**Task description:**
The entries below contain a stretch that opens with the line containing "Open the emoji keyboard" and closes with the line containing "Click the new"; set down that stretch exactly, both ends included, and nothing else.

Extracted records
● ● ● ●

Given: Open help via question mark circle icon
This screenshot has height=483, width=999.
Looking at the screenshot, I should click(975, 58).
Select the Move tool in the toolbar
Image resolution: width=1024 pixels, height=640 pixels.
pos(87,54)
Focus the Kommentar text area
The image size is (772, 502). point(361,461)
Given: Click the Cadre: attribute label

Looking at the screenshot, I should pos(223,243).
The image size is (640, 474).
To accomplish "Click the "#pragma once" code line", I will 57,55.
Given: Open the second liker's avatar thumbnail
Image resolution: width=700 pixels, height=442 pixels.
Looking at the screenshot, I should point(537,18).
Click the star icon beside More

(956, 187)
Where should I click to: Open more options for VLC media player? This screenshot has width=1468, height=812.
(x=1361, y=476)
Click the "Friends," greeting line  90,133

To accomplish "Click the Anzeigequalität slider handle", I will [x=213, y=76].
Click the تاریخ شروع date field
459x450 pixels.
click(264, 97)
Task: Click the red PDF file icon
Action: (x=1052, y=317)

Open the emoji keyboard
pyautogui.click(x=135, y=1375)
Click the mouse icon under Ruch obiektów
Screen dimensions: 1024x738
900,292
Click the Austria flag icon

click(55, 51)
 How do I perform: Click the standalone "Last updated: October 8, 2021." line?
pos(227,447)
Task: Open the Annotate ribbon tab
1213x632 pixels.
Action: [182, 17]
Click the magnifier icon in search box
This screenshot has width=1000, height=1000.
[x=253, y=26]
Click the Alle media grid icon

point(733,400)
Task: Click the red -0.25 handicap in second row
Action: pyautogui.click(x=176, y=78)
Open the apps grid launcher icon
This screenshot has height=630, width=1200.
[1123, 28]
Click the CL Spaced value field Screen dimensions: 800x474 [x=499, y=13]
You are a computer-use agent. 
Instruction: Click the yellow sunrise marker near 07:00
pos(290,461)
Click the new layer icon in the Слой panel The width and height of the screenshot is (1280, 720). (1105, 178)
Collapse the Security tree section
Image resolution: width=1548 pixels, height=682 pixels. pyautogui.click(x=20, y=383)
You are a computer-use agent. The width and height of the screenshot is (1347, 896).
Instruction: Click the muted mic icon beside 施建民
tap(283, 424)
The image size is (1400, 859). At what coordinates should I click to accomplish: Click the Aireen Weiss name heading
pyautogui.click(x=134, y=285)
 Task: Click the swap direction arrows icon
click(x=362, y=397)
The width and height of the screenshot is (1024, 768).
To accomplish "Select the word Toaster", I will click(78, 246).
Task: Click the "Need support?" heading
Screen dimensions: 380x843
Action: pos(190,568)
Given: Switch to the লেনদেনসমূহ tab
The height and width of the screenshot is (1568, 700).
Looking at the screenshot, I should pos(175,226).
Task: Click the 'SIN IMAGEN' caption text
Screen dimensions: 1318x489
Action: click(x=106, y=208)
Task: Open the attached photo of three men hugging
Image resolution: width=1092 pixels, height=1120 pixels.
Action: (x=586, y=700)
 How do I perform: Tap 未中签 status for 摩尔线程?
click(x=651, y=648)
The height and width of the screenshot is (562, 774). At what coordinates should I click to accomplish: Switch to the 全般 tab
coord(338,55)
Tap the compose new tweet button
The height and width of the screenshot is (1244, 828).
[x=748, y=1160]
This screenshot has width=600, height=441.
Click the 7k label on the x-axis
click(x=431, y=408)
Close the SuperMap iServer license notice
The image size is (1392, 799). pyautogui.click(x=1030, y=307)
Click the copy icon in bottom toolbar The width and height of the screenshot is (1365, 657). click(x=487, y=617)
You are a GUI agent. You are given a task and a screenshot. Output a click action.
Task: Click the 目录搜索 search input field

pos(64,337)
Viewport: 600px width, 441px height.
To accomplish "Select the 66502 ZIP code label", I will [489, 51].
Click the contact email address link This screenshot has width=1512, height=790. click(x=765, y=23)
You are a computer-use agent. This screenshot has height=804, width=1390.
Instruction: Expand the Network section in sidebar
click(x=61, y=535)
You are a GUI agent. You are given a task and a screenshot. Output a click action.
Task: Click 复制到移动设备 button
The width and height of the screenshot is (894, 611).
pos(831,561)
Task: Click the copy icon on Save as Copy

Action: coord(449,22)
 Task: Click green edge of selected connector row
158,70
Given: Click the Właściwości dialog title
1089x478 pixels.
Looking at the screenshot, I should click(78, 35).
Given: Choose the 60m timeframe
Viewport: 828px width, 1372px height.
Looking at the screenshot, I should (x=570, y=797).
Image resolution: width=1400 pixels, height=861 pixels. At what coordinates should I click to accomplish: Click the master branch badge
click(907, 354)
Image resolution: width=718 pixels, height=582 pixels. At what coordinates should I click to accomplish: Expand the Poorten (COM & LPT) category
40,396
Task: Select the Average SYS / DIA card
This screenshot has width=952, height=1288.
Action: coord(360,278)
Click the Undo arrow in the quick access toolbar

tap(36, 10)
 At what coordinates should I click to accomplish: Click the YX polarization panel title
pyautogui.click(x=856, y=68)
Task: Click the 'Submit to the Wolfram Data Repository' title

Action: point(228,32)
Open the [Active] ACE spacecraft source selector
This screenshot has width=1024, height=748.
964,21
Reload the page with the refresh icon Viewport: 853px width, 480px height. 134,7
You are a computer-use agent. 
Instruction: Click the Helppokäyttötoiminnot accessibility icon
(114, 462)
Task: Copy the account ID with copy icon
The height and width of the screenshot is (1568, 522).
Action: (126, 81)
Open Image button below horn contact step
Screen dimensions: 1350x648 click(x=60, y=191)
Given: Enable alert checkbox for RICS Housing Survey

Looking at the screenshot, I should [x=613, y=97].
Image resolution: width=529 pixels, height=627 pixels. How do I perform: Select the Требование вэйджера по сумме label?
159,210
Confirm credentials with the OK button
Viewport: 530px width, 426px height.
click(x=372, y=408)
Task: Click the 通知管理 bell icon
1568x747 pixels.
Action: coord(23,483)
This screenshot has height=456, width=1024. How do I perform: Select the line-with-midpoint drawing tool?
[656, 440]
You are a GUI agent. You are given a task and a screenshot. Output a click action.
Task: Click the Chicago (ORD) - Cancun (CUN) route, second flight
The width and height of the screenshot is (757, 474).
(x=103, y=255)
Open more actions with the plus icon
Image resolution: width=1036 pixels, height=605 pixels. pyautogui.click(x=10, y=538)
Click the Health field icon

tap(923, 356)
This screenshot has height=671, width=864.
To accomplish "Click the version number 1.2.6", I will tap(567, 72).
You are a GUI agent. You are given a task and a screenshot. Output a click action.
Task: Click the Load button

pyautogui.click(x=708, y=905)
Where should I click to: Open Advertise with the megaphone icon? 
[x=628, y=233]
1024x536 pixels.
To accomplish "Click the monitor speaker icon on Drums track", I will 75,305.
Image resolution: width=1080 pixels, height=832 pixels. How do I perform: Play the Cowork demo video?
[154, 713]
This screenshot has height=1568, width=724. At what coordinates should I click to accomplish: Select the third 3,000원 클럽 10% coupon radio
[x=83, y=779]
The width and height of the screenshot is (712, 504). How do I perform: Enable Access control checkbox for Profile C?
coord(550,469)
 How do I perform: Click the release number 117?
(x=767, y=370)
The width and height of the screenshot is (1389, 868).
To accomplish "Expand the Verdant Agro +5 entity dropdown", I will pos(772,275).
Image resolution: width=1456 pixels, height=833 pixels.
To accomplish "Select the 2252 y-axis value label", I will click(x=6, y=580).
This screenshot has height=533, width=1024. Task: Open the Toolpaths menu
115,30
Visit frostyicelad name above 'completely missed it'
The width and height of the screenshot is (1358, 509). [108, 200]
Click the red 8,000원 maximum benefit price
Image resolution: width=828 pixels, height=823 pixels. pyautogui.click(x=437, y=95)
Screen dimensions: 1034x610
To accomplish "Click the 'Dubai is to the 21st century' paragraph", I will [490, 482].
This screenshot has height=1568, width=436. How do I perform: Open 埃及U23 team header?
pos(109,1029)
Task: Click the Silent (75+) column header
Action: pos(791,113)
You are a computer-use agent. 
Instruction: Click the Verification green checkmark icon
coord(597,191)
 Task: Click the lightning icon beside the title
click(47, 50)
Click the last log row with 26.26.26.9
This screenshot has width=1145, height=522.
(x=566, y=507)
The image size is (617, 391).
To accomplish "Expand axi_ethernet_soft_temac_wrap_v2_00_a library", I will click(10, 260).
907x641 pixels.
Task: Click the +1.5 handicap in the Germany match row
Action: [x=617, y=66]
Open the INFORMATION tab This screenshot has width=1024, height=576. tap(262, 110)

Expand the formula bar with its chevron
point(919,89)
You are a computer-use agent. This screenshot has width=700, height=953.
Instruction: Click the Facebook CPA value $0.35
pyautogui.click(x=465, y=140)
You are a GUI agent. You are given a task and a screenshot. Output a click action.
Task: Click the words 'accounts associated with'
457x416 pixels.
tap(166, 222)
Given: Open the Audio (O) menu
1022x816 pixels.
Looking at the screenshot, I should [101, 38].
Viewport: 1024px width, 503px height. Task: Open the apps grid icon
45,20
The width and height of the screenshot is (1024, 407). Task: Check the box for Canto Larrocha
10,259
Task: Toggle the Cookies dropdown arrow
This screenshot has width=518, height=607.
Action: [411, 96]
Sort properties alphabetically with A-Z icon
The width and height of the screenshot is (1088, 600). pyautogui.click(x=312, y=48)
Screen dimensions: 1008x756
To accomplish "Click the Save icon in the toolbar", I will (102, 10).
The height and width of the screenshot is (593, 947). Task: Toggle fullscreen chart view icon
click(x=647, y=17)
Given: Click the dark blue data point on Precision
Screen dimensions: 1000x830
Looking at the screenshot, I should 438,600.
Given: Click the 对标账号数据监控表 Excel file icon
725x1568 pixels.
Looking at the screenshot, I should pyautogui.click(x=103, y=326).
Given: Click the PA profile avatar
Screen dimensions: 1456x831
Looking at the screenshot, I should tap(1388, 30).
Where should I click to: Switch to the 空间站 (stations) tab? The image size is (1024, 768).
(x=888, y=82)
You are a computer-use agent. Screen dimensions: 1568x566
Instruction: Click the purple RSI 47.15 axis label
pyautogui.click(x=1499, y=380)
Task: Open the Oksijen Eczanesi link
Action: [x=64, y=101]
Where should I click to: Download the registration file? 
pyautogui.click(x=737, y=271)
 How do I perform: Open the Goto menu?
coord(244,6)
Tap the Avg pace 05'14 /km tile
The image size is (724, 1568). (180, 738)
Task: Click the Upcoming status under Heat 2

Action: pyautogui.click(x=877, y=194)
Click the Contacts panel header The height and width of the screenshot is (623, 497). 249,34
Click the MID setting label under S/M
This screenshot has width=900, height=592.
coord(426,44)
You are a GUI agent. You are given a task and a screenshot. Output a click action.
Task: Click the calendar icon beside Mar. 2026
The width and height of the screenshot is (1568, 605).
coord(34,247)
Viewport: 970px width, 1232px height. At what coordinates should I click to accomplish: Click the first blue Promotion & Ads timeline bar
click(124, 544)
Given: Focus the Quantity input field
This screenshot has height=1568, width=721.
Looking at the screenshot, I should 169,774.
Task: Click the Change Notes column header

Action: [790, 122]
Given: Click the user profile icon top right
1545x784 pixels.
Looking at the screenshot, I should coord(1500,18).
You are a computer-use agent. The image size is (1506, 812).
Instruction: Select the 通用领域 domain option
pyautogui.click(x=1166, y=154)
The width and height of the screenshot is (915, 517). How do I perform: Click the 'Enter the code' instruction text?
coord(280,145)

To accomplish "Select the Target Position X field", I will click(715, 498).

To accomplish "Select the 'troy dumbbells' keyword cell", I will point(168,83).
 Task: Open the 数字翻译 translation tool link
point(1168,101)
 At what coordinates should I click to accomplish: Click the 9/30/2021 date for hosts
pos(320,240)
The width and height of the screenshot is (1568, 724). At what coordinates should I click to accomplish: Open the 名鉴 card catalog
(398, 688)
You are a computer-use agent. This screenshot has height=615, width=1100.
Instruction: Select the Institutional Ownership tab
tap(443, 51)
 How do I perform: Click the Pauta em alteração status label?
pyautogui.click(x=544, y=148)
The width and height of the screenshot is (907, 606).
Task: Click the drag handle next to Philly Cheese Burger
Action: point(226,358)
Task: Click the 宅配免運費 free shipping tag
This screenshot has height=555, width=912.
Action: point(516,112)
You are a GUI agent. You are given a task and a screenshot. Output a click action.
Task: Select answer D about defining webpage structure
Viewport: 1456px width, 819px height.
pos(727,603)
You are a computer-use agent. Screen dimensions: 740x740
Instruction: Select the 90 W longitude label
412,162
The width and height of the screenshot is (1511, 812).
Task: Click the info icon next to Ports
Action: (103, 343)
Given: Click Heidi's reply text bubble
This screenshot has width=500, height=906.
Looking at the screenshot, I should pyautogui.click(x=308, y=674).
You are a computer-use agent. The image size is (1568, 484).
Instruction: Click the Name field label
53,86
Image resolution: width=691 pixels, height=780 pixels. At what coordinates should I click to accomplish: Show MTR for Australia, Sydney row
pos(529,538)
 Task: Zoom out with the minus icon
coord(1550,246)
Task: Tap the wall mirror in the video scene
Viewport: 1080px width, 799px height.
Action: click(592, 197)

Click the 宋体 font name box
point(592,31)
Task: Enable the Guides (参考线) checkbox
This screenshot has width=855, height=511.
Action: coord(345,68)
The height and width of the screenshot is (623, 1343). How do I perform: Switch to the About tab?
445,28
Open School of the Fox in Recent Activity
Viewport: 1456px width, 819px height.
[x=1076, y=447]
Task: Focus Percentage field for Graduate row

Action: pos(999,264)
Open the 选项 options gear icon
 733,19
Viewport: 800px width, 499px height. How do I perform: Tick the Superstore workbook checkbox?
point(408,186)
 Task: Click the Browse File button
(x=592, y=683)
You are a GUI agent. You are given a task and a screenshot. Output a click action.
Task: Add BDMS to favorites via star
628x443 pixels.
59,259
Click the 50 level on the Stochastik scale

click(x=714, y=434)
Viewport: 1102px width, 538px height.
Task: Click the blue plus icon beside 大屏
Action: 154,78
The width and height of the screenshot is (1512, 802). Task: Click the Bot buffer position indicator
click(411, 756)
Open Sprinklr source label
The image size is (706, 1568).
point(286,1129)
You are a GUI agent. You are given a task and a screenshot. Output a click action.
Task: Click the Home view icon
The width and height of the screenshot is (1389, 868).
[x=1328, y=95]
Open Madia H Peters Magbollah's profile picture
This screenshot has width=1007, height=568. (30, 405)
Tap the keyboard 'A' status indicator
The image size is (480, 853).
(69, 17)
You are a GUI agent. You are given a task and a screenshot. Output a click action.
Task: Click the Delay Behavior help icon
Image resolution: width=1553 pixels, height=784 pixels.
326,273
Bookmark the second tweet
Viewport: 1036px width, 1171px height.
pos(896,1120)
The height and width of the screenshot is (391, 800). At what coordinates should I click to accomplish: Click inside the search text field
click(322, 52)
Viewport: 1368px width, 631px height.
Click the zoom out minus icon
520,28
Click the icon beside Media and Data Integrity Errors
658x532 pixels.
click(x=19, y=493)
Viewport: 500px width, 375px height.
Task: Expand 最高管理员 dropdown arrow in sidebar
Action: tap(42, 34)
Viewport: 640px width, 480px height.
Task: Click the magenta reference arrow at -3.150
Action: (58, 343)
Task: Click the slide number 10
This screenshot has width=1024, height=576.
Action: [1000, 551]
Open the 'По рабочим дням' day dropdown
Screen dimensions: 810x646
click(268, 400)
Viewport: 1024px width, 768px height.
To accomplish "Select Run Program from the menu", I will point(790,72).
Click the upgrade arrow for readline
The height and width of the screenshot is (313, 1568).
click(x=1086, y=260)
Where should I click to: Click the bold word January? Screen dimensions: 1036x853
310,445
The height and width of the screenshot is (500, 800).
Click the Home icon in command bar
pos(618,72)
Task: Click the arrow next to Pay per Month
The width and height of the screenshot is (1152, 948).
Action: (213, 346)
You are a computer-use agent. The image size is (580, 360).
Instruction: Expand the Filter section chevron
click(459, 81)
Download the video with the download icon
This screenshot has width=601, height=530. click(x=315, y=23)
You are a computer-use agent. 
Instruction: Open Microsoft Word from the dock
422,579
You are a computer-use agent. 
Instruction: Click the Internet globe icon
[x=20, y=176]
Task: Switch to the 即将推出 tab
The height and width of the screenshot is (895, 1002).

● ● ● ●

**Answer to the problem:**
Open the emoji keyboard
pyautogui.click(x=135, y=1375)
Click the mouse icon under Ruch obiektów
Screen dimensions: 1024x738
900,292
Click the Austria flag icon

click(55, 51)
 How do I perform: Click the standalone "Last updated: October 8, 2021." line?
pos(227,447)
Task: Open the Annotate ribbon tab
1213x632 pixels.
Action: [182, 17]
Click the magnifier icon in search box
This screenshot has width=1000, height=1000.
[x=253, y=26]
Click the Alle media grid icon

point(733,400)
Task: Click the red -0.25 handicap in second row
Action: pyautogui.click(x=176, y=78)
Open the apps grid launcher icon
This screenshot has height=630, width=1200.
[1123, 28]
Click the CL Spaced value field Screen dimensions: 800x474 [x=499, y=13]
You are a computer-use agent. 
Instruction: Click the yellow sunrise marker near 07:00
pos(290,461)
Click the new layer icon in the Слой panel The width and height of the screenshot is (1280, 720). (1105, 178)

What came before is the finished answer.